◆ Task statement: Please print, word for word, the part of the material below that opens with the line containing "You are a GUI" and runs through the end of the material, with both ends included and the pictures left out.

[Click-target data]
----

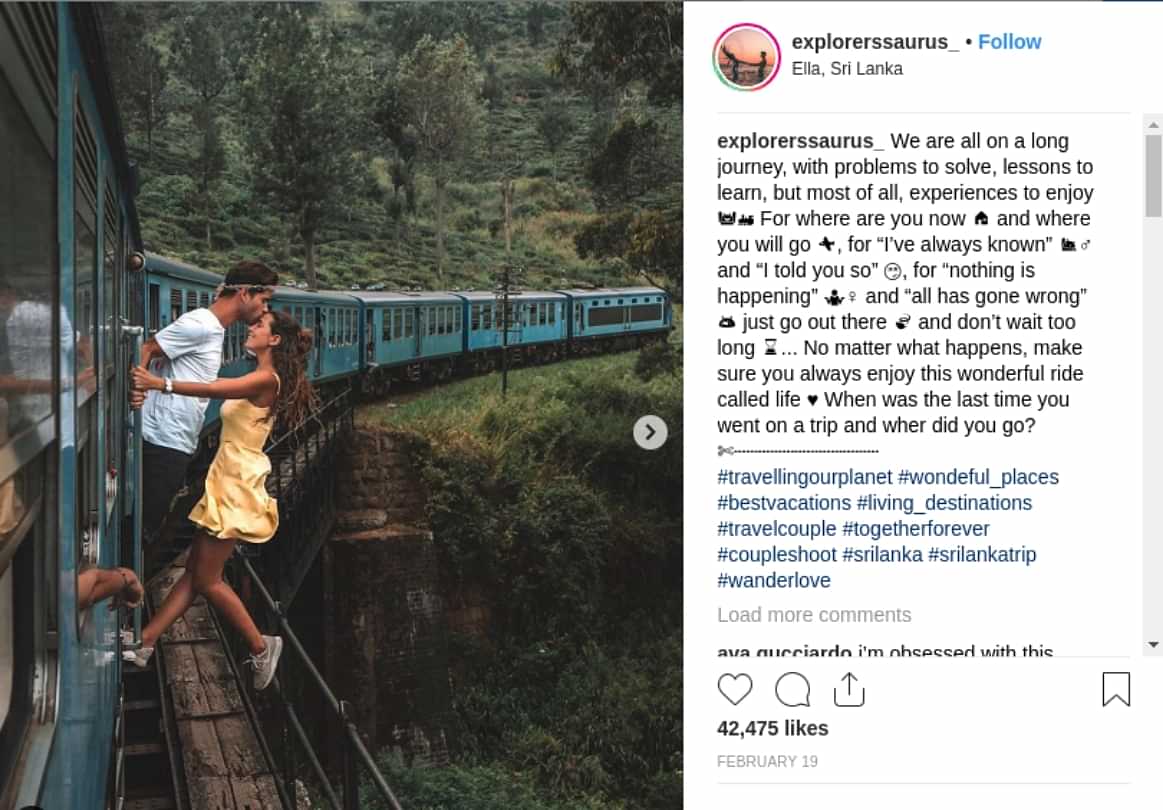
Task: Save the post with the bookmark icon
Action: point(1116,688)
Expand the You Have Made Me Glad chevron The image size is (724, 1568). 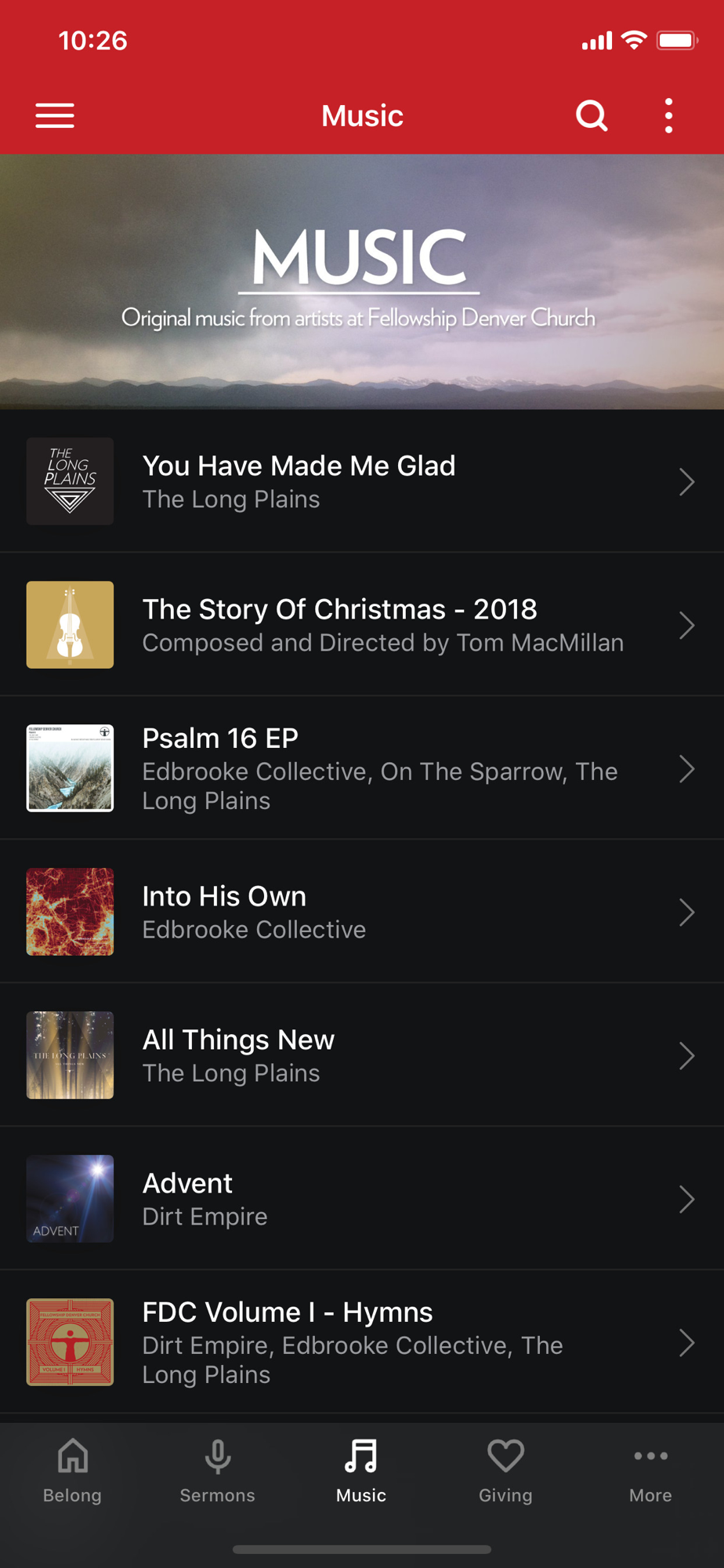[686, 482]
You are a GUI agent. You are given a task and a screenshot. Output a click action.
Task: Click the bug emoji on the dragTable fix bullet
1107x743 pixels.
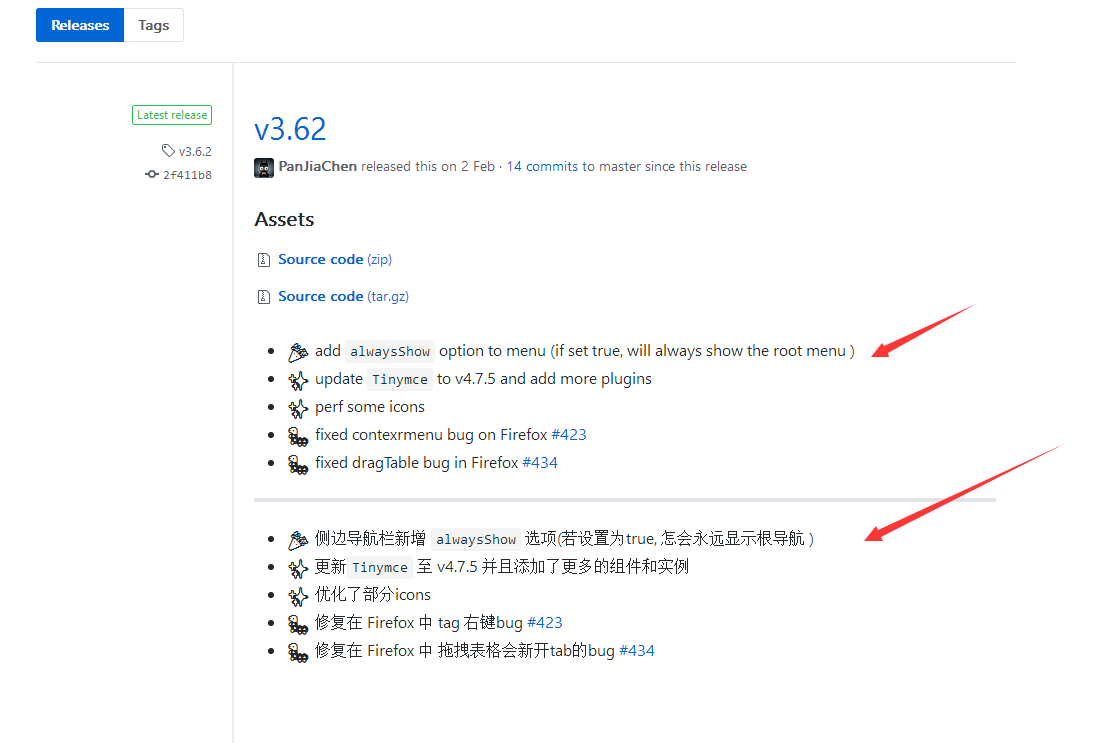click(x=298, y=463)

----

◆ Task solution:
You are a GUI agent. You are given a task and a screenshot. Output a click action.
Task: Click the bug emoji on the dragTable fix bullet
1107x743 pixels.
click(x=298, y=463)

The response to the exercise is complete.